What is the difference between ac and dc voltage

The direct current does not have any specific waveform because it only flows in a single direction. If you connect a DC to an oscilloscope, it will show a straight line.

However, if the voltage is pulsating, say in a digital circuit that purely runs on DC voltages, the signal waveform might appear as a pulse train or square waves. But the waveform never falls below 0V.

DC Current. DC Voltage. DC Resistance. DC Power. We need both types of electric current in our daily life application. Digital devices such as smartphones, laptops and computers, etc. The Alternating current and direct current are interchangeable. They can be easily converted from one form to the other.

We use both of them to convert between the power supplies according to our needs. The outlets in our home provide AC supply but when we need to power a DC device using the same outlet, we use a rectifier such as the power supply in PC or the power adapter in a laptop cable. It helps us using the same power source to power both types of devices.
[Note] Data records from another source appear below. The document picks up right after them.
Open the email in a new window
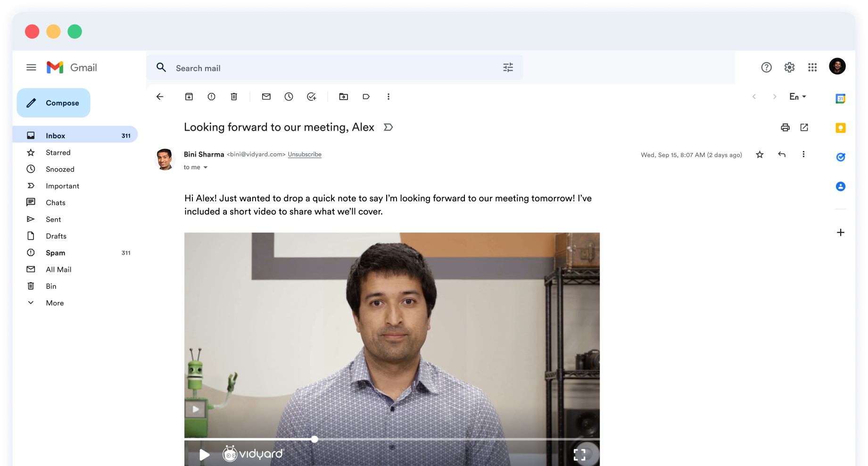 [804, 127]
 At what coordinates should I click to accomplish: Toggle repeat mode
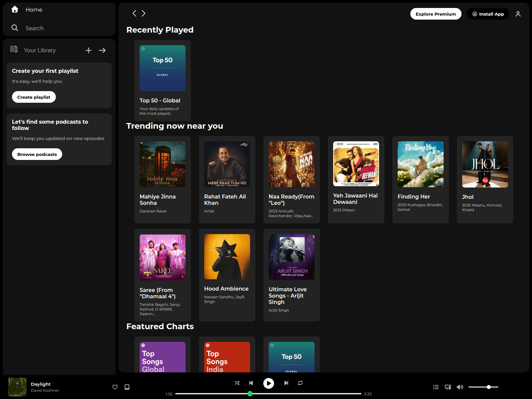pos(300,383)
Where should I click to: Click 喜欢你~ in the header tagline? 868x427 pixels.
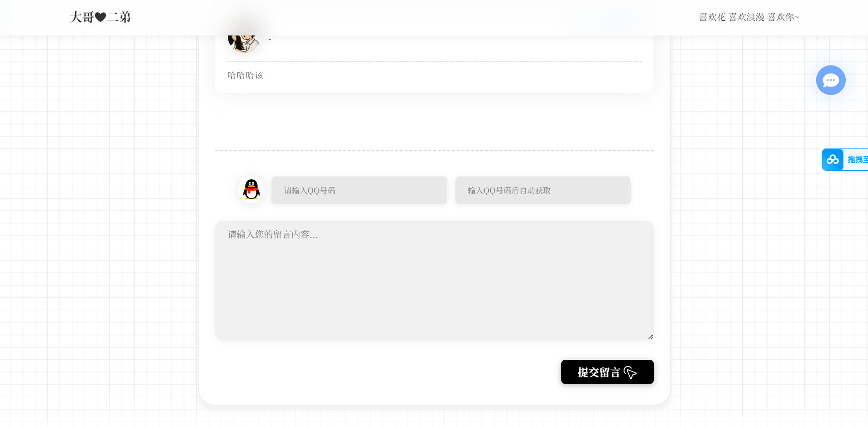[783, 17]
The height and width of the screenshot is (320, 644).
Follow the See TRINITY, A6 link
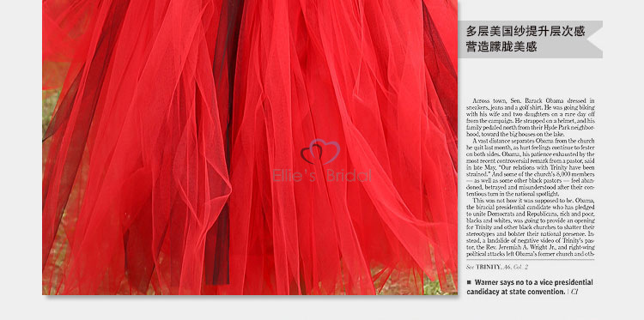497,267
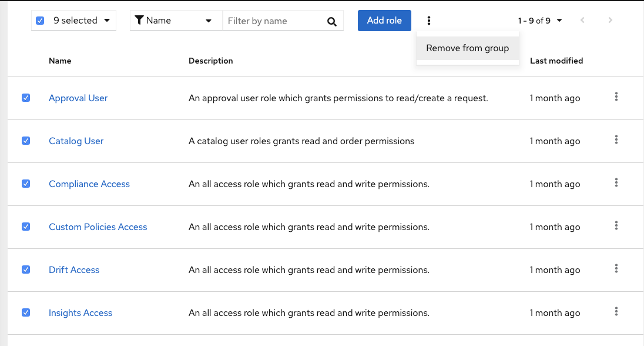The height and width of the screenshot is (346, 644).
Task: Open row actions for Drift Access
Action: [x=616, y=269]
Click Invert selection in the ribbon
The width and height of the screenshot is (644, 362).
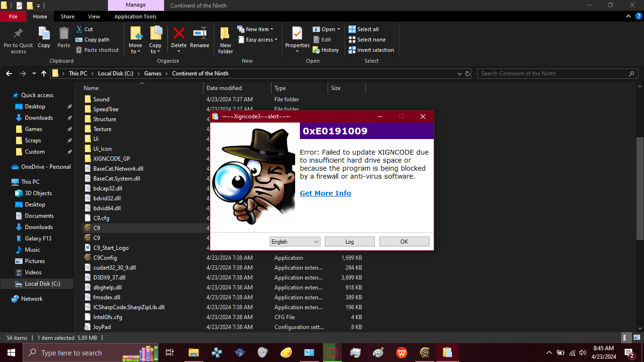371,50
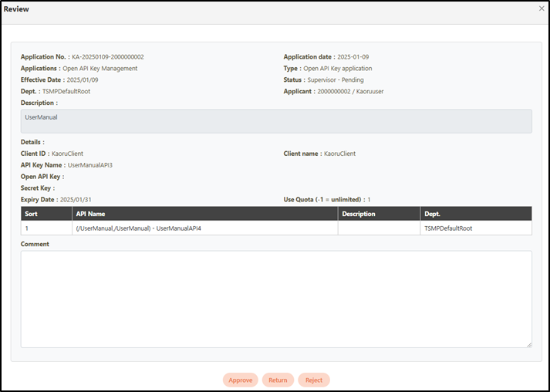Select the Sort column header
Viewport: 550px width, 392px height.
pyautogui.click(x=32, y=214)
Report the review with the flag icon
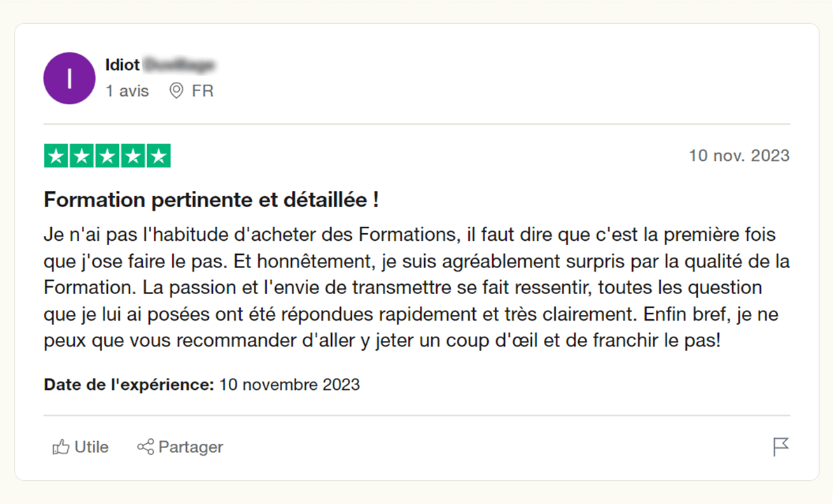This screenshot has height=504, width=833. [x=781, y=447]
But there is a limitation of the alternating current i. Therefore, the AC is converted into smooth DC before charging a battery such as in cellphones. The charge storage provides mobility and wireless capability to the device. It is also used as an emergency backup in harsh conditions to power crucial equipment such as in hospitals etc.
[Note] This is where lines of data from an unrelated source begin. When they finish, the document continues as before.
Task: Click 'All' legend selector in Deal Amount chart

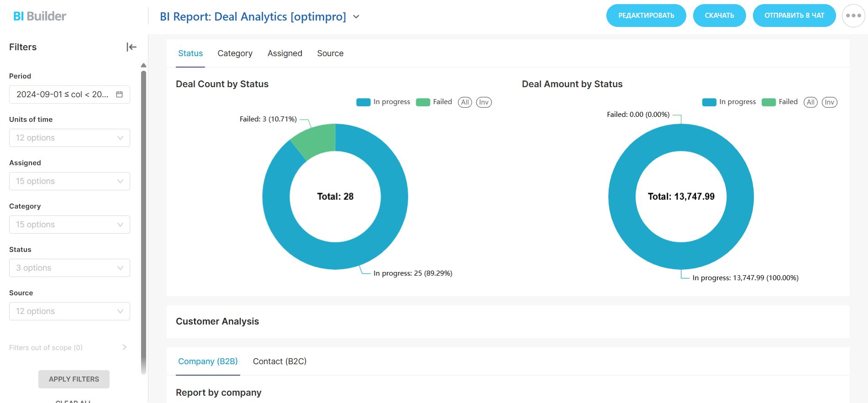Action: click(x=810, y=102)
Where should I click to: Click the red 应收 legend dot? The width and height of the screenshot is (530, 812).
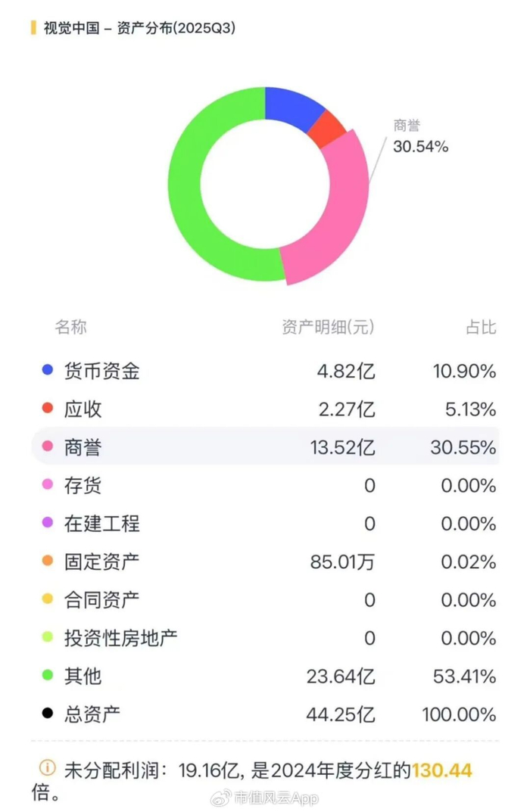click(x=48, y=409)
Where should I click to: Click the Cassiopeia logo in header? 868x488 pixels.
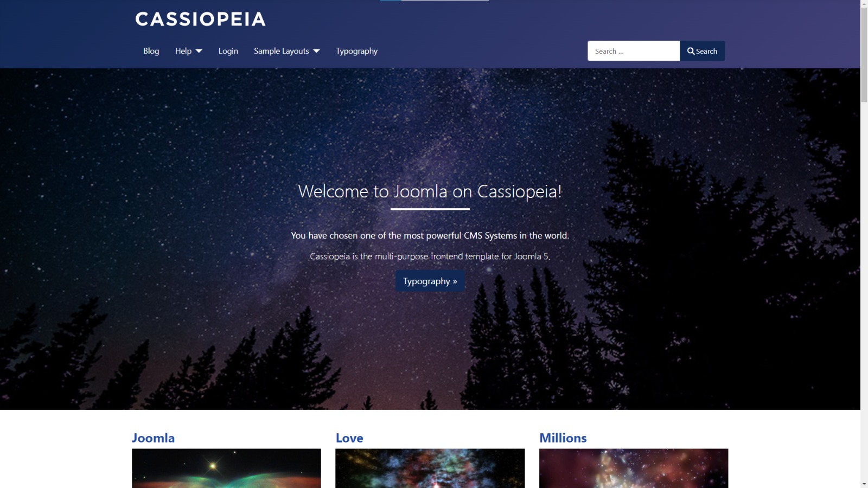200,19
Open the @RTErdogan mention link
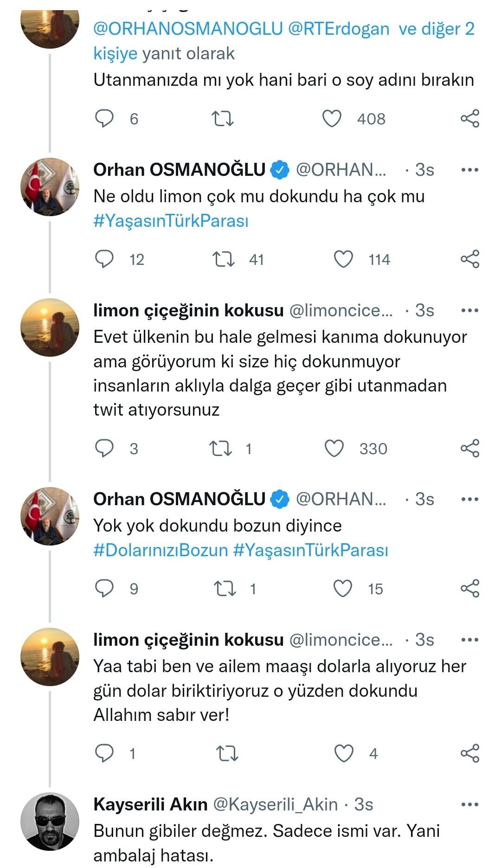501x868 pixels. [339, 29]
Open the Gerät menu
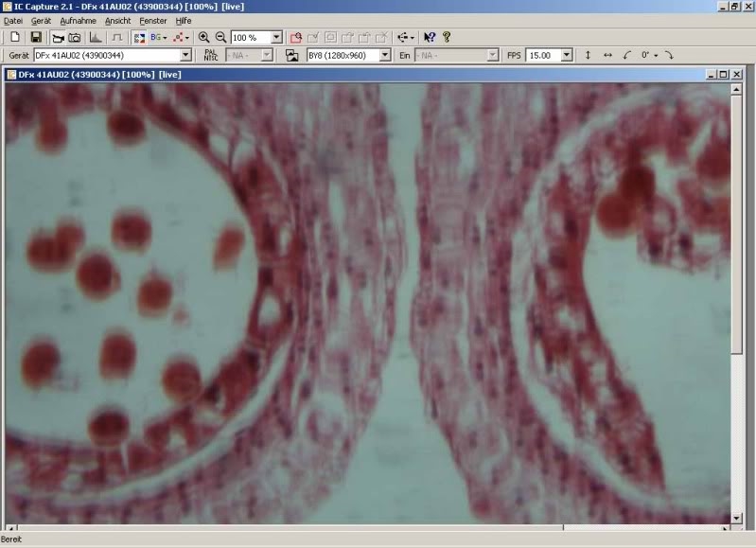The height and width of the screenshot is (548, 756). (41, 20)
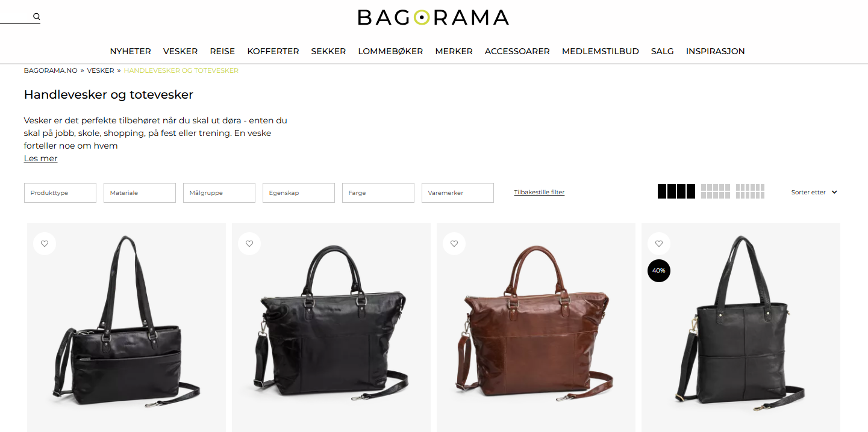The height and width of the screenshot is (432, 868).
Task: Expand the Sorter etter chevron
Action: pos(834,193)
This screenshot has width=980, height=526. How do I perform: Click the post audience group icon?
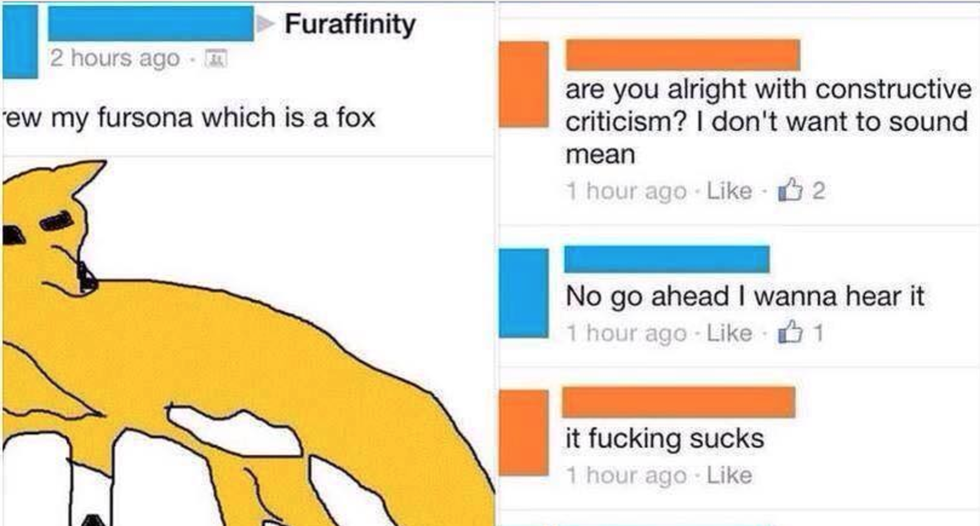(216, 59)
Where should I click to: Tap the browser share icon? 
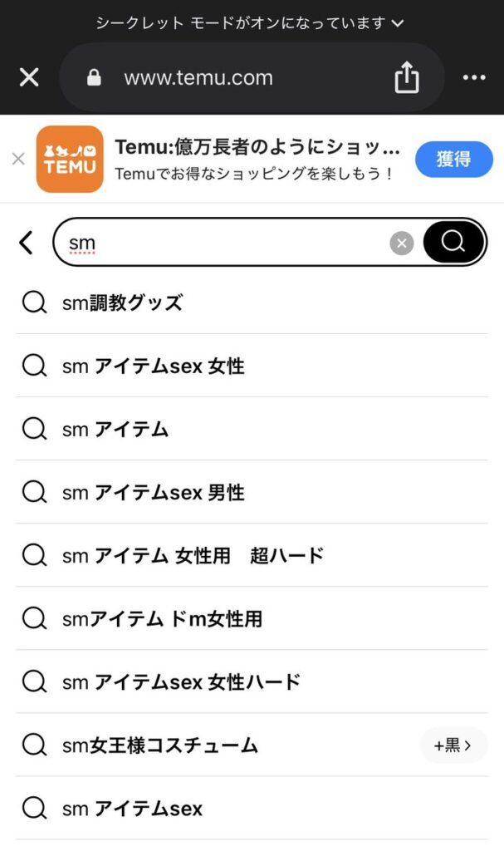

The transmission lines experience power loss I 2 R in the form of heat due to the amount of current flowing through them. In AC, the voltages can be easily converted between high and low voltages using a device called a Transformer. We use Step-Up Transformers at the generation stations to bump up the voltages for transmission over long distances.

Also, the same voltages are brought down to safe levels for domestic or commercial uses using the Step-Down Transformer usually seen on utility poles. There is very little loss in high voltage DC transmission and it requires only two wires but its maintenance and conversion between high and low voltage is very costly so it was never adopted.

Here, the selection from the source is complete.